• **Exercise objective**
The lines below, from the one holding "Click the color difference disclaimer text" through the final line, are to be copied exactly, with no other lines and no pictures.

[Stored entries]
=======

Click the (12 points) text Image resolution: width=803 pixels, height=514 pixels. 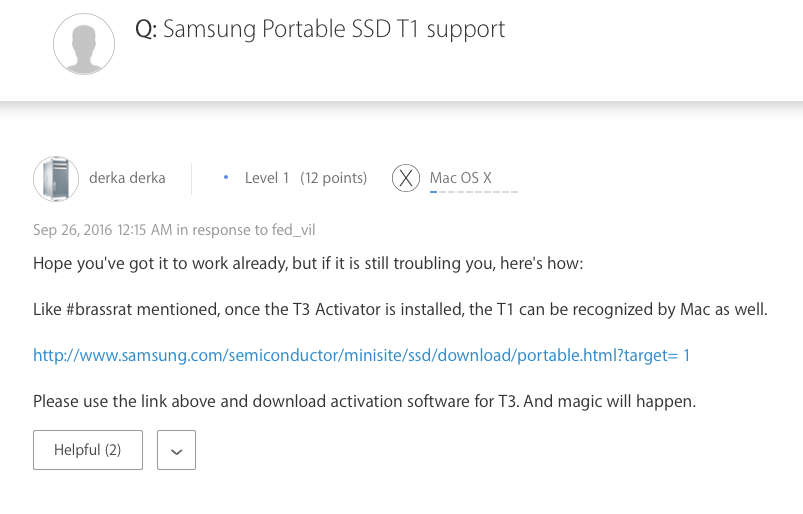tap(334, 178)
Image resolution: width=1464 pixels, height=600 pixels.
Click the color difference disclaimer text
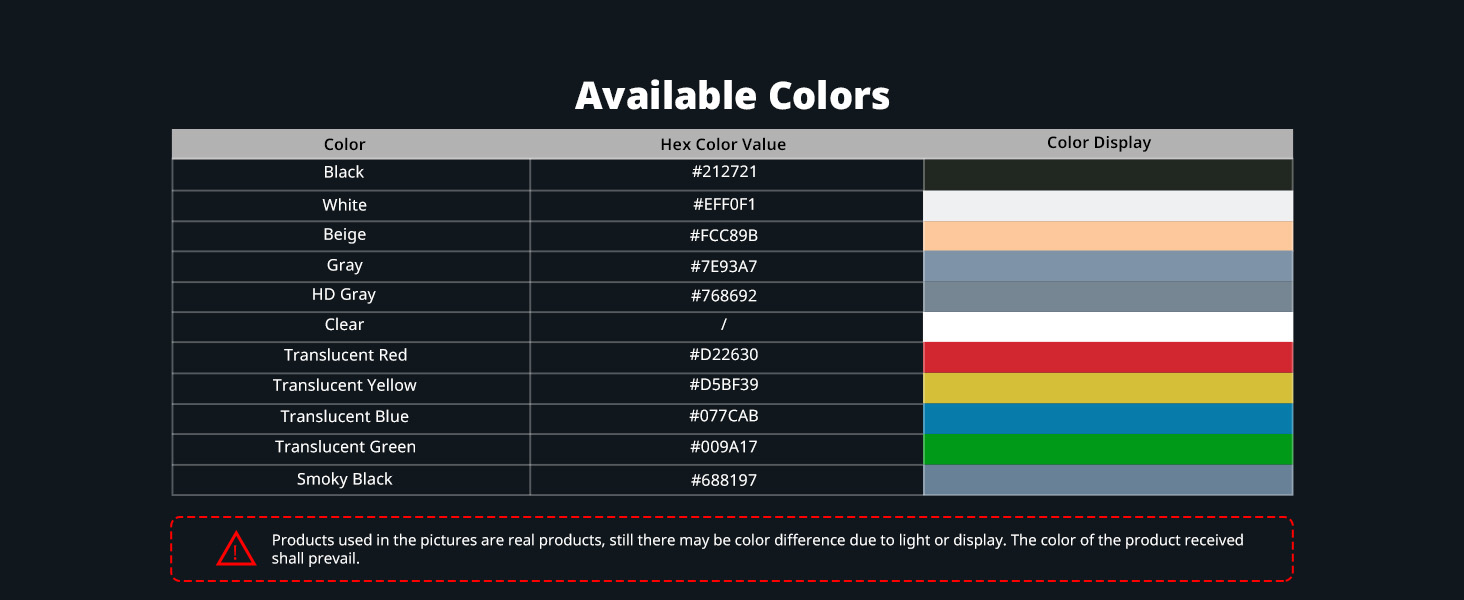coord(757,549)
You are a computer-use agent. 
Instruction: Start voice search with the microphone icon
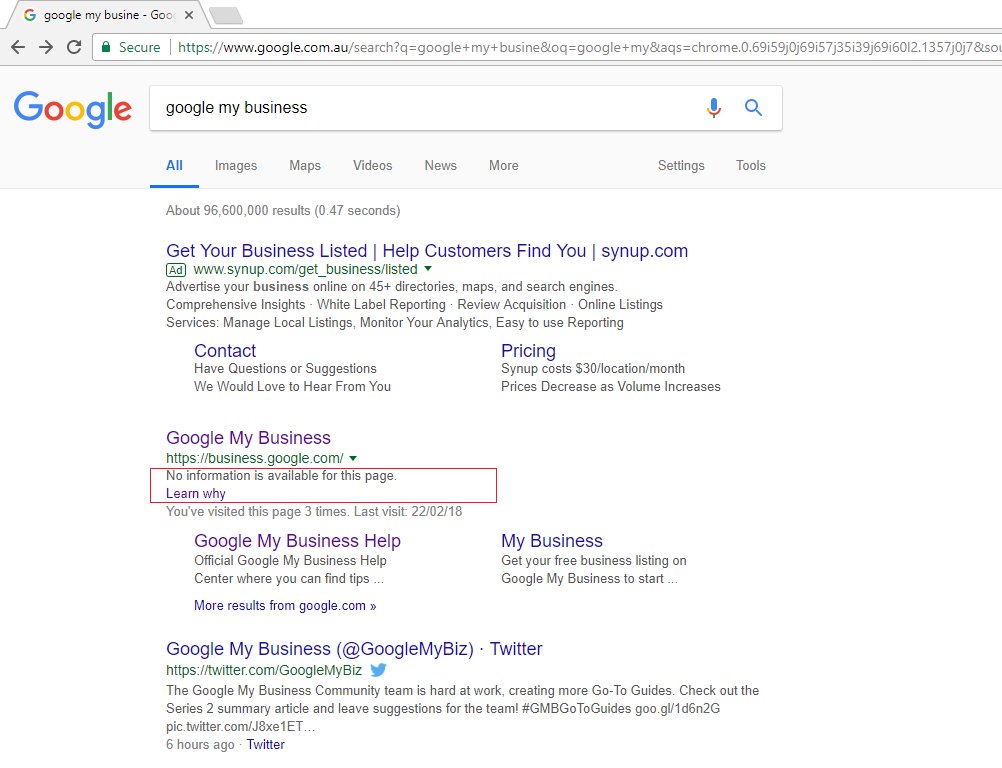(714, 108)

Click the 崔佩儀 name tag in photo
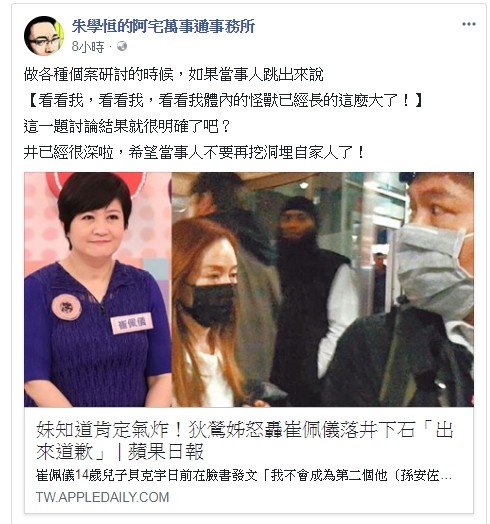click(131, 323)
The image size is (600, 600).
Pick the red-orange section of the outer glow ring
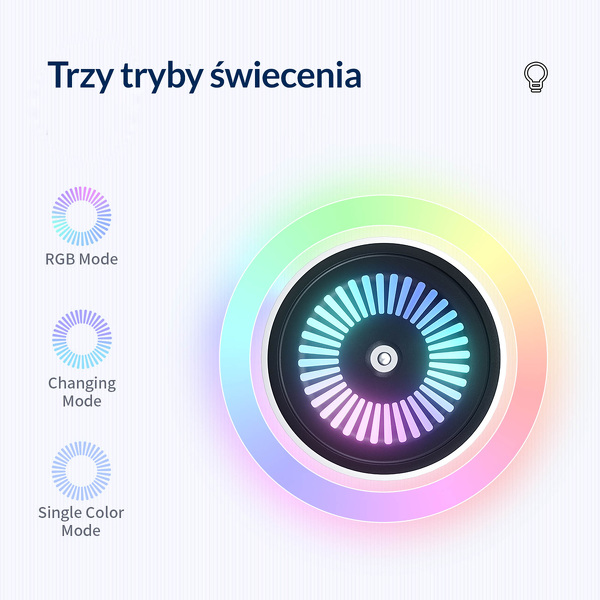point(528,380)
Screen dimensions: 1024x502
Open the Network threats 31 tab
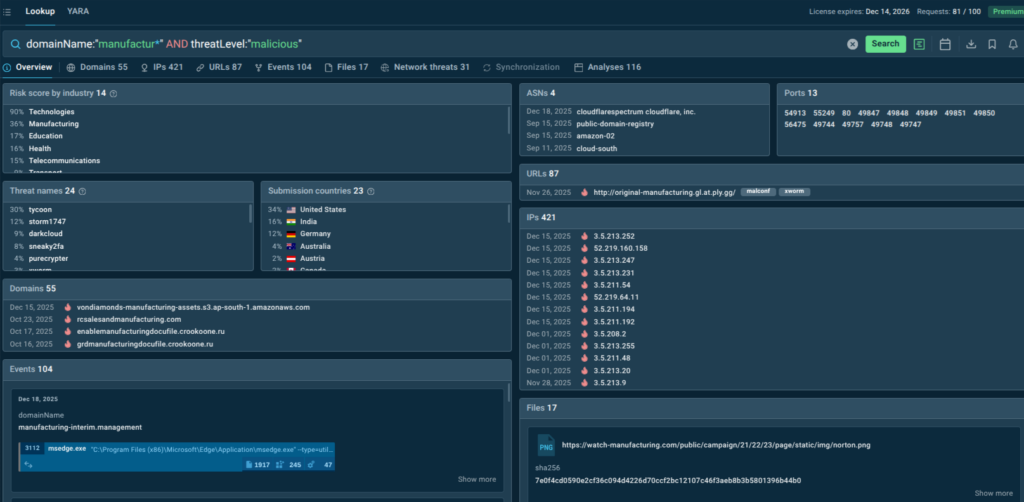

=======

• **Written response**
Click the color difference disclaimer text
coord(757,549)
You are a computer-use agent. 
Instruction: Start voice search with the microphone icon
(714, 108)

Click the 崔佩儀 name tag in photo
click(131, 323)
The image size is (600, 600).
Pick the red-orange section of the outer glow ring
point(528,380)
Screen dimensions: 1024x502
Open the Network threats 31 tab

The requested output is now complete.